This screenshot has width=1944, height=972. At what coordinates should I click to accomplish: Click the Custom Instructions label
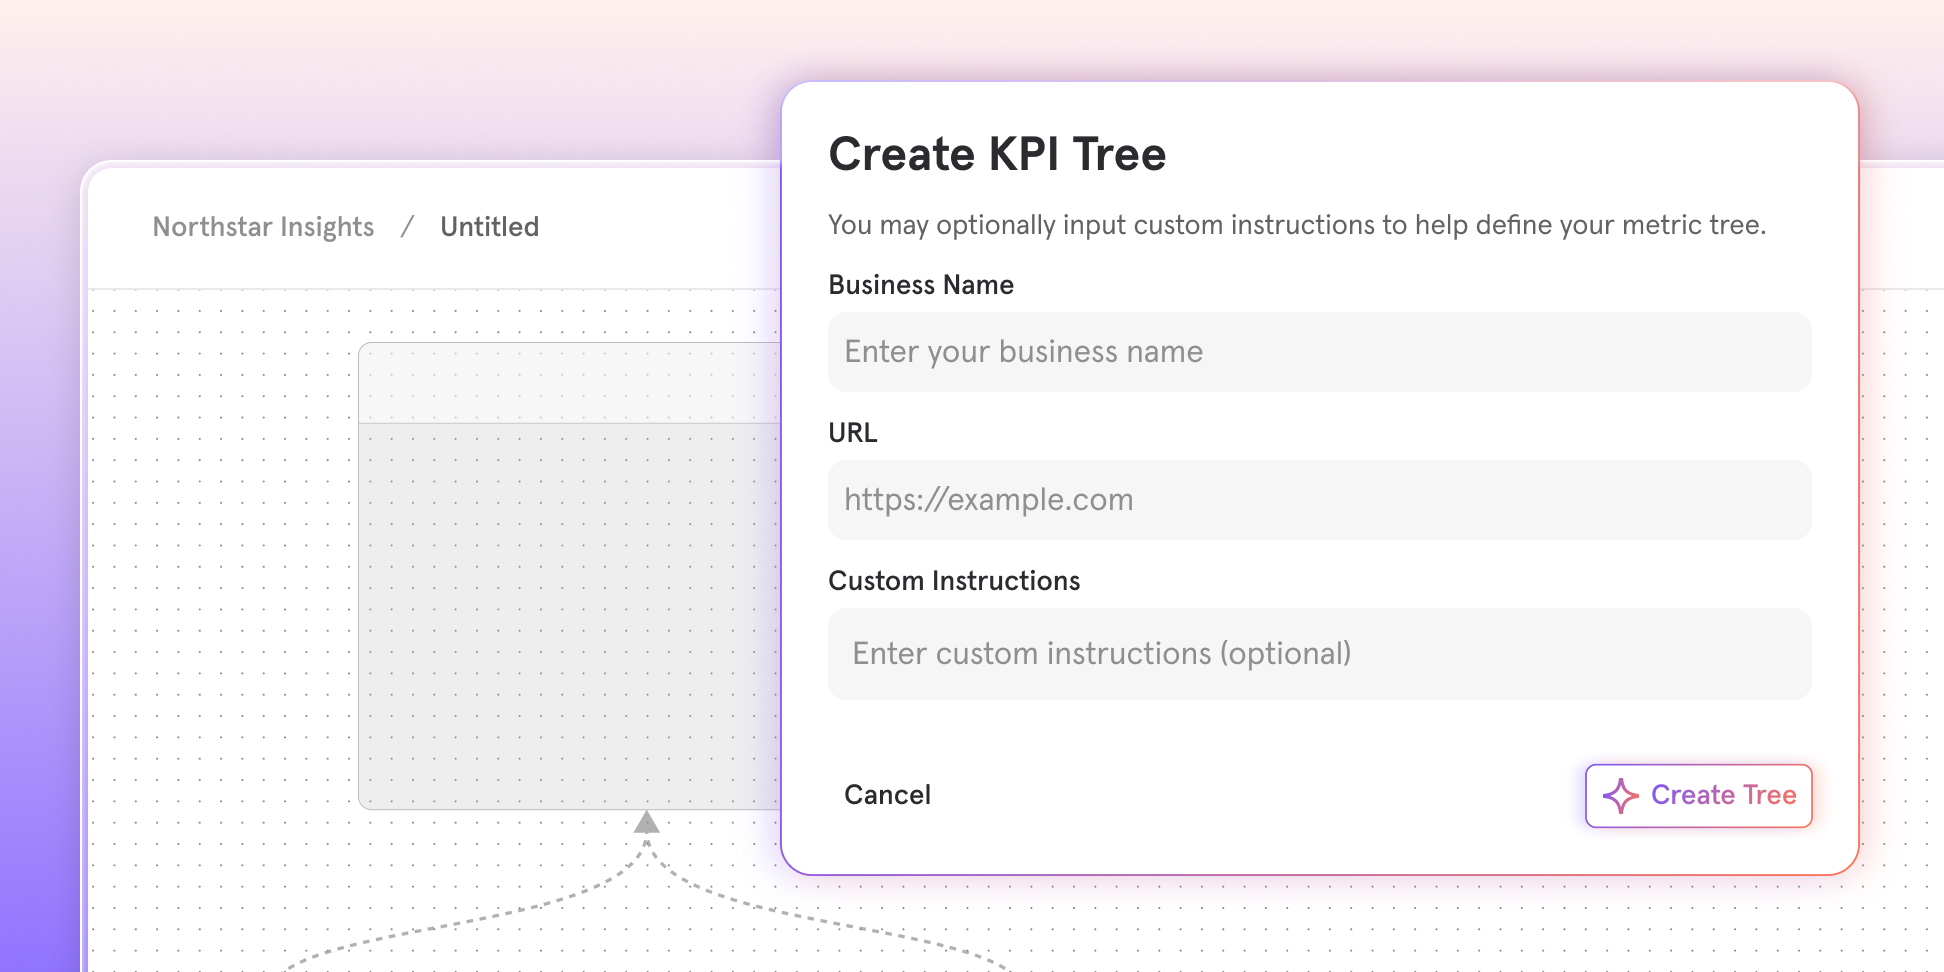pyautogui.click(x=953, y=580)
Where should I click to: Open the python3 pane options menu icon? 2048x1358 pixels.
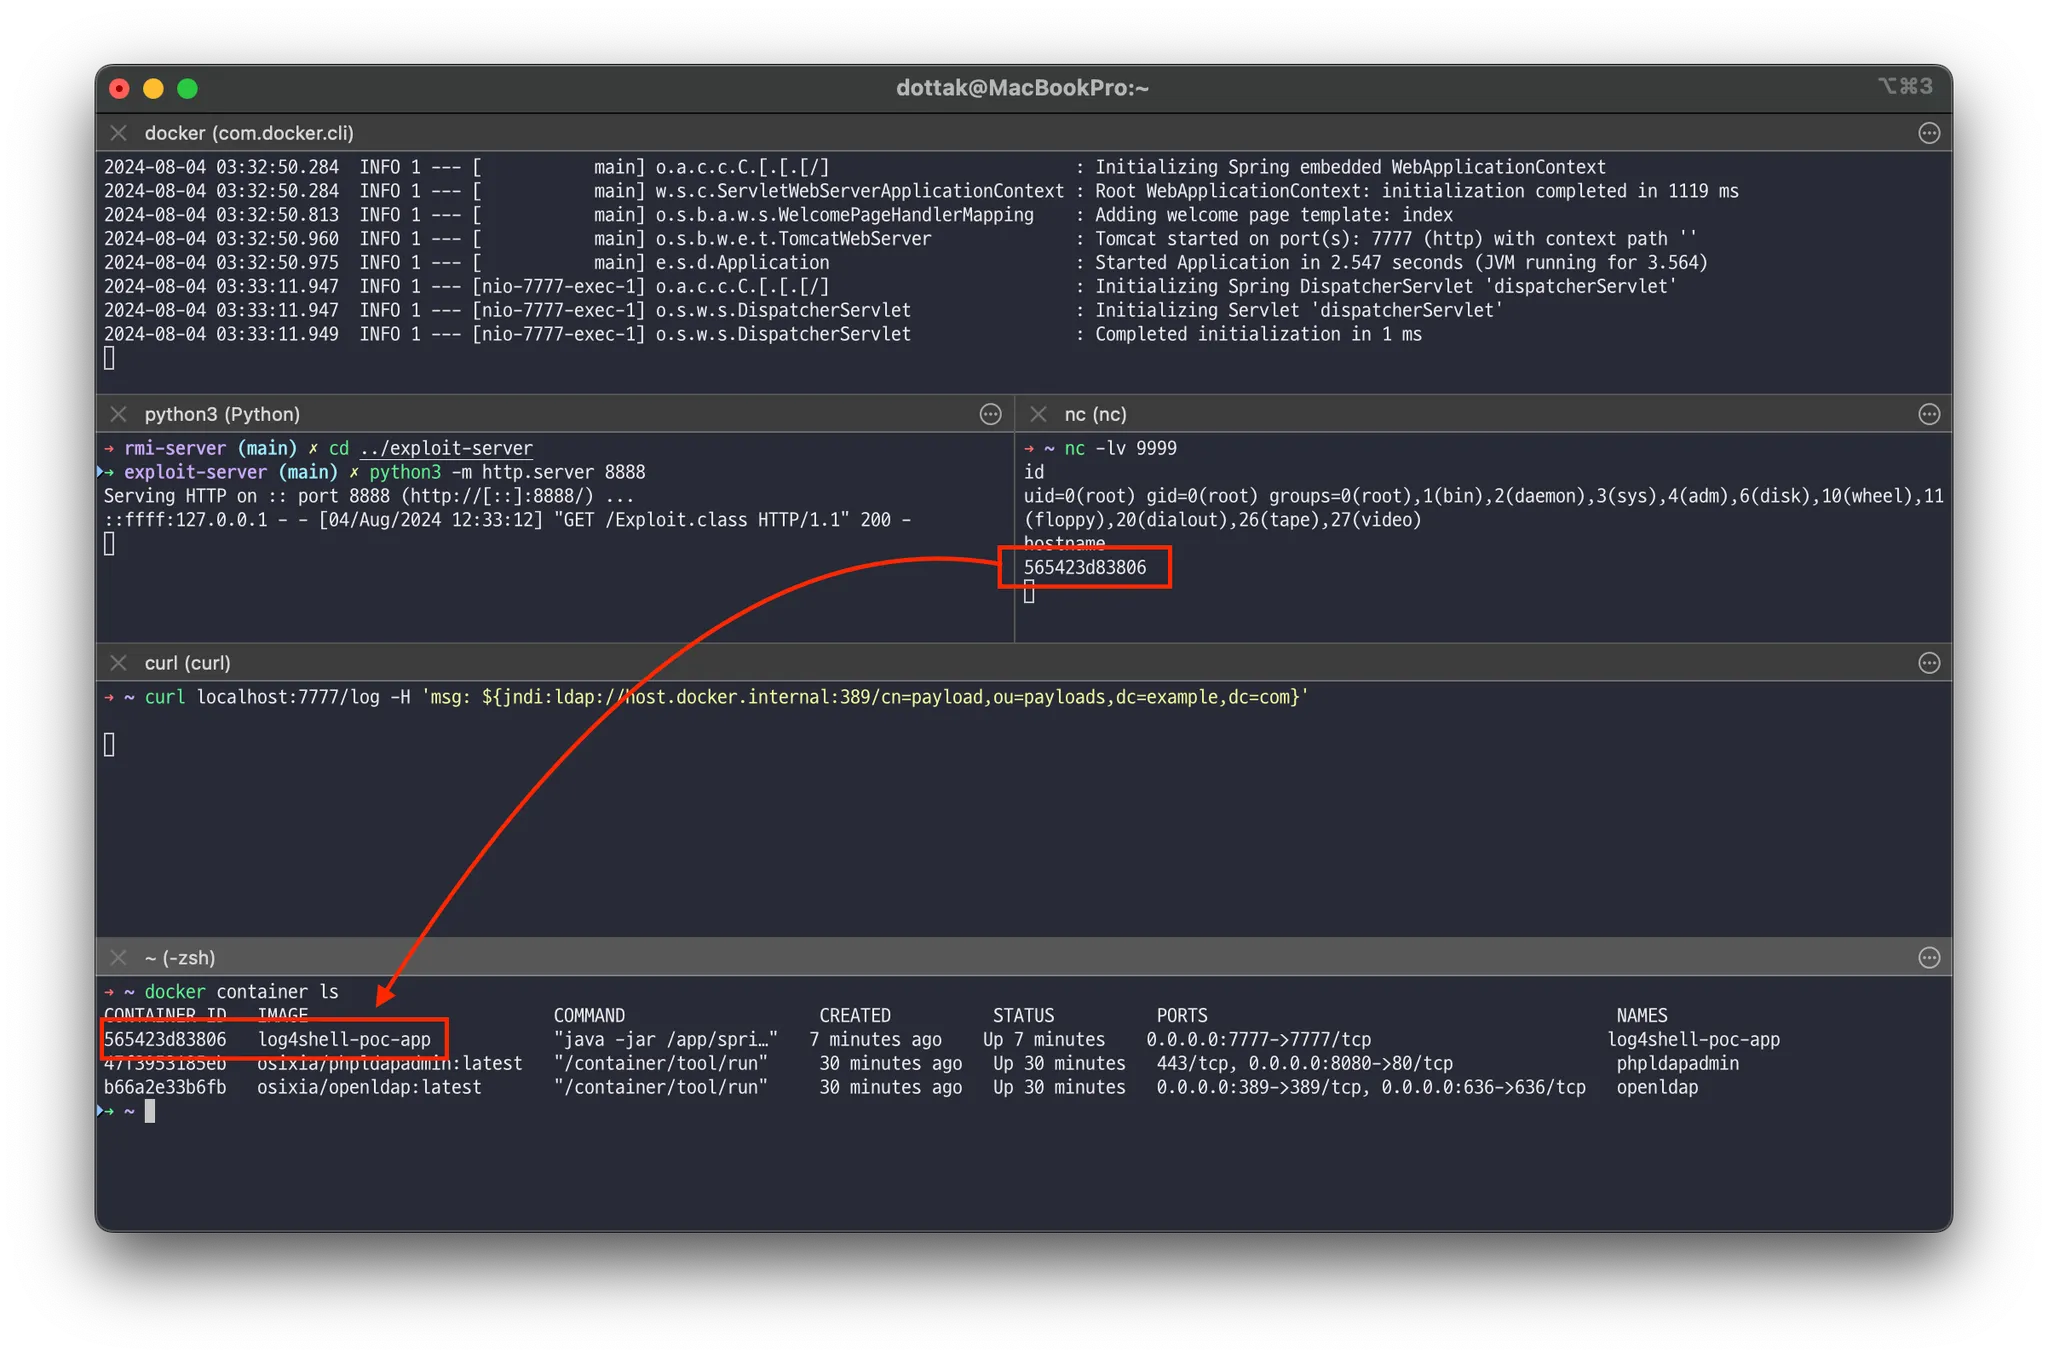click(x=990, y=414)
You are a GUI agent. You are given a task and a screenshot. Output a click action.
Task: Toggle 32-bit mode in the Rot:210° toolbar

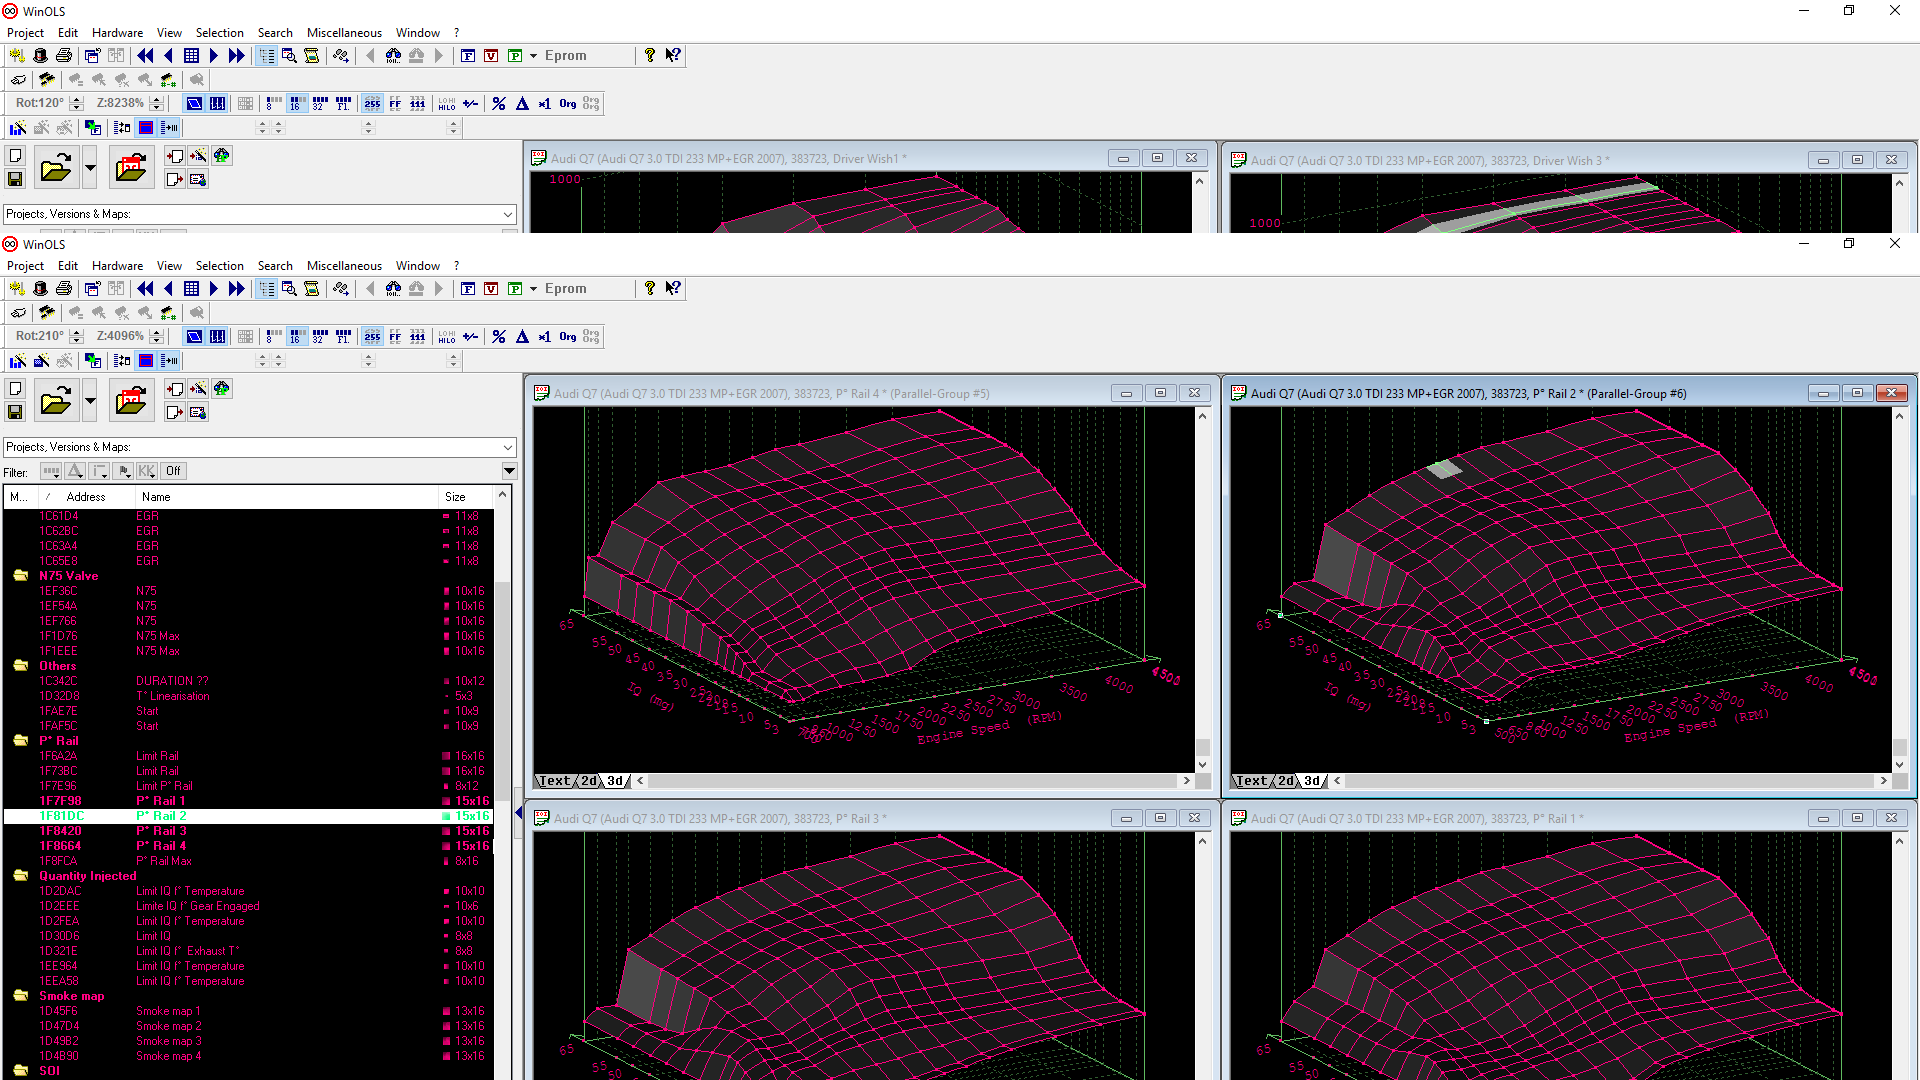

Assigned task :: Could you return all of the entries above exactly, without any images?

Exercise answer ::
This screenshot has width=1944, height=972. At what coordinates should I click to accomplish: Click the Custom Instructions label
pyautogui.click(x=953, y=580)
Where should I click to: Open the python3 pane options menu icon? 2048x1358 pixels.
click(x=990, y=414)
You are a GUI agent. You are given a task and a screenshot. Output a click action.
Task: Toggle 32-bit mode in the Rot:210° toolbar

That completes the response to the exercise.